エールアンテール148便墜落事故(フランス語: Vol 148 Air Inter)とは、着陸アプローチ中のフランス国内線旅客機が墜落した航空事故である。
事故調査の結果、人為的ミスと結論付けられた。
事故の概要
エールアンテール(1997年にエールフランスに吸収合併)所属のF-GGEDは、フランス国内線として運用されており、1992年1月20日の夕刻、148便としてリヨンからストラスブールに向っていた。
148便は着陸アプローチの最終段階でランディングギアを降ろし、滑走路に正対するため左旋回している最中の現地時間午後7時20分ごろ、空港から南西16km離れた山の尾根の森林に激突した。
この事故で乗員乗客96人中87人が犠牲になったが、乗員1人と乗客8人は救助された。生存者のうち7人の乗客は胴体後部に着席していた。
事故原因
事故当時、現場は暗闇で小雨が降っており低い高度に雲が広がっていたが、計器着陸には問題ない状況であり、機体に重大な問題があったわけでもないことから、航空機自体には何も異常がないのにもかかわらず、航空機が山や地面、および海面などの地形に衝突するCFIT事故であるとされた。

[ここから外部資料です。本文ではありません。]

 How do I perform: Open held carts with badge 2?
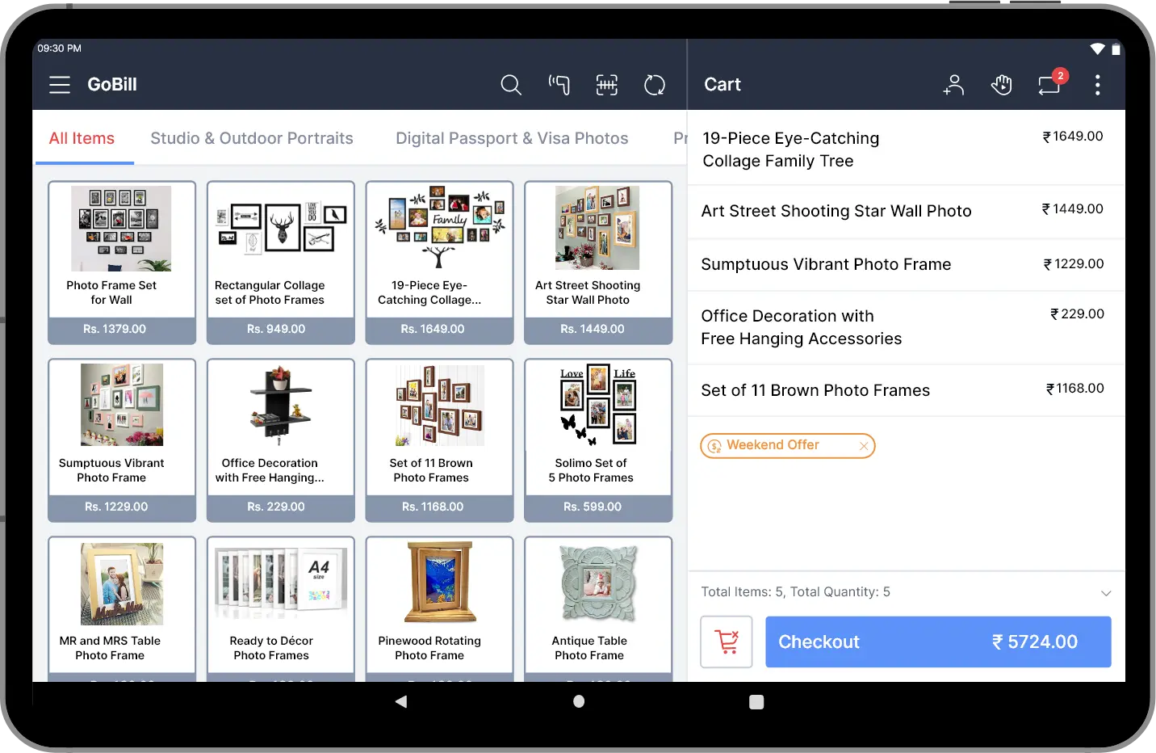1049,85
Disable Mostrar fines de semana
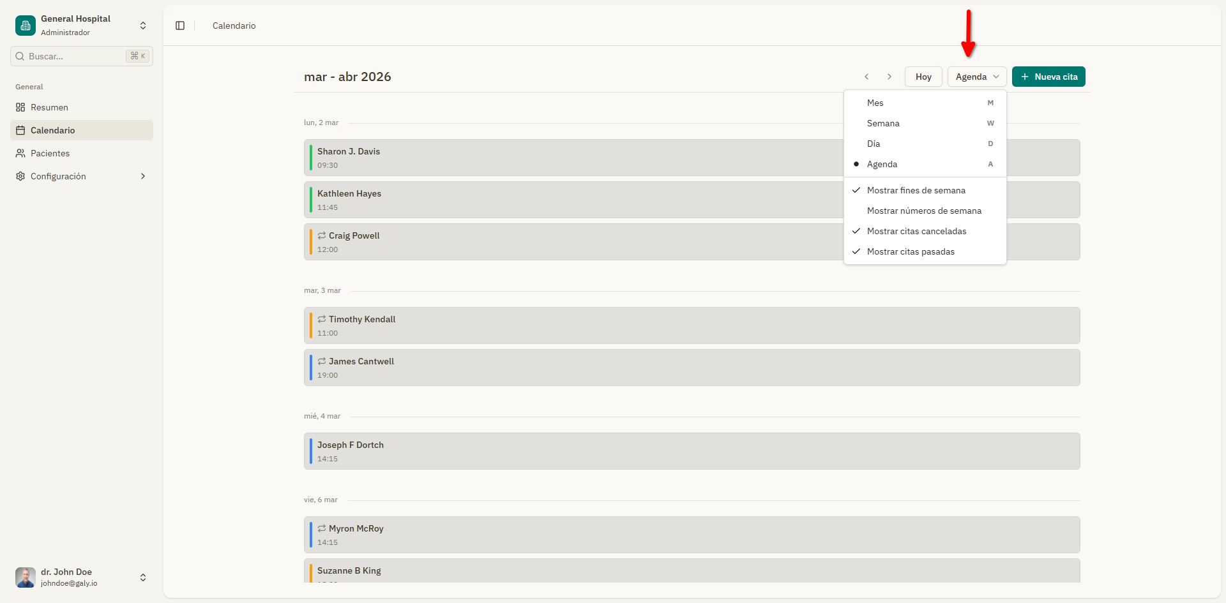 tap(916, 190)
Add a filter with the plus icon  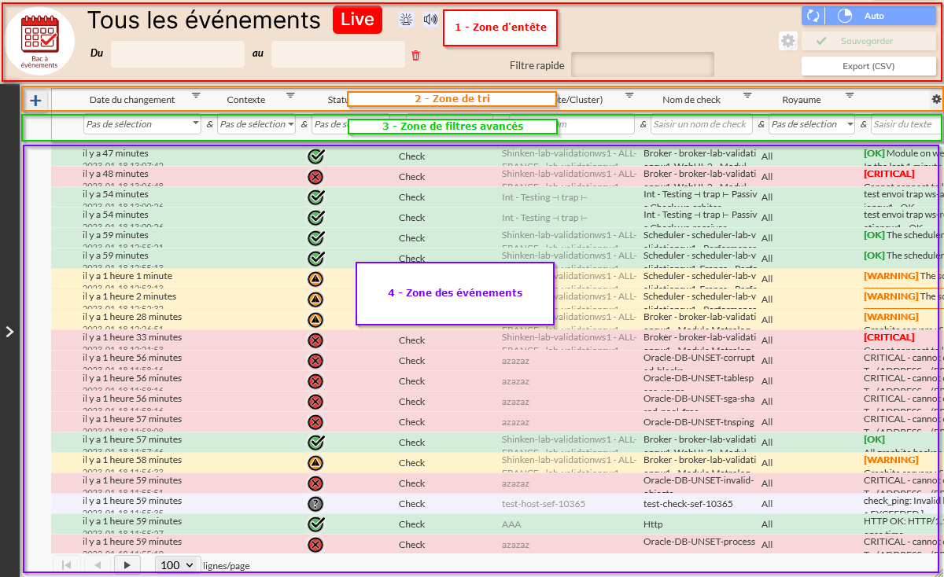pos(36,100)
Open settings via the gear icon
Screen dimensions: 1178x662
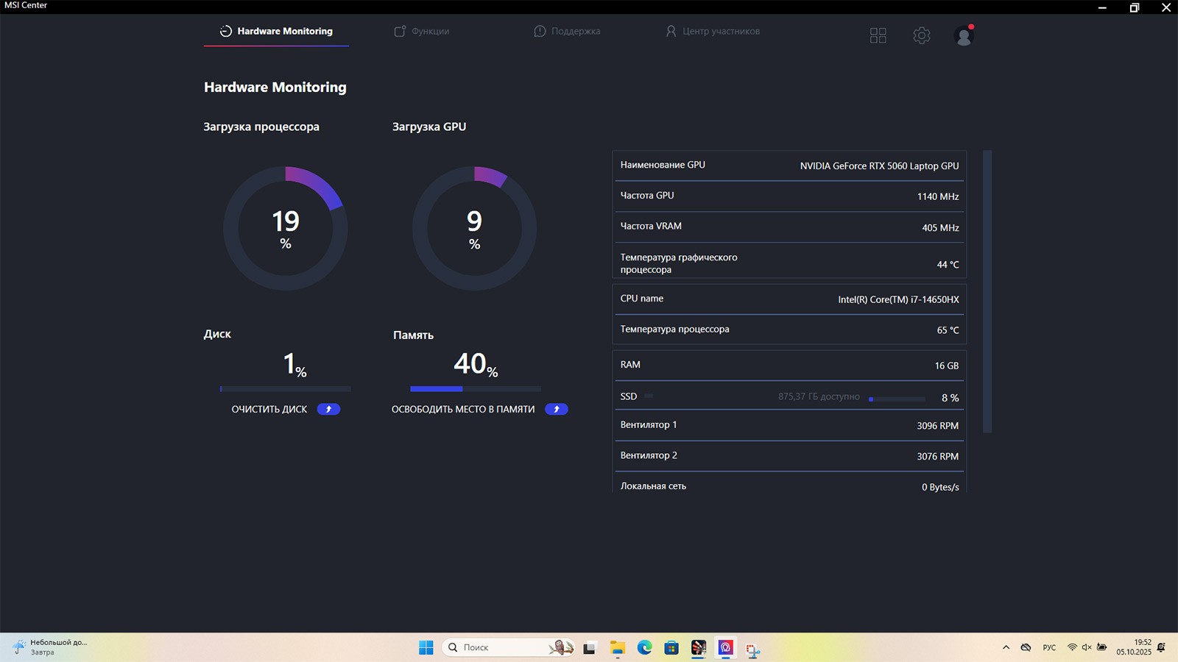pyautogui.click(x=921, y=35)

事故調査チームは、事故に至った原因を断定するまでには至らなかったが、パイロットが着陸進入時に飛行制御ユニット(FCU)の飛行モードを設定する際に入力ミスをしたパイロットエラーで事故が発生したと結論付けた。
パイロットがFCU入力した値を降下角度(FPA)「-3.3」度に設定するつもりであったが、実際には降下率(V/S)「-33」(降下率毎分3,300フィート)と誤入力したことで、通常の4倍以上の急降下になり激突したと推測された。
このような入力ミスが生じたのは、同じスイッチで「経路・降下角度モード」と「針路・降下率モード」を併用しており、上下でそれぞれのモードを選択するようになっていたことと、パイロットがモード設定を確認しないまま入力したことが原因であるとされた。なお、降下率が通常よりも大きかったにもかかわらず、パイロットが最後まで気付かなかった理由ははっきりしなかったが、速さが売りだった同社にとっては誤作動が起こりやすい対地接近警報装置(GPWS)が搭載されていなかったことや、事故機の副操縦士が無駄話をして機長に干渉し過ぎたことが指摘されているほか、パイロットが2人とも当時最新鋭機のエアバスA320に慣熟していなかったとの指摘もある。
事故への対策
事故後、製造メーカーのエアバス社はFCUの操作パネルのデザインを誤入力しにくいものに変更し、新造機に搭載するとともに、既存の航空機の改修を行った。
また、フランス国内で登録されている航空機に対し任意とされていた対地接近警報装置の搭載を義務化したほか、事故の衝撃で故障した非常用遭難信号発信器(ELT)の使用方法も変更された。
これは事故現場把握が迅速に出来なかった為、犠牲者のうち少なくとも6人以上の救命が出来なかった事を教訓としている。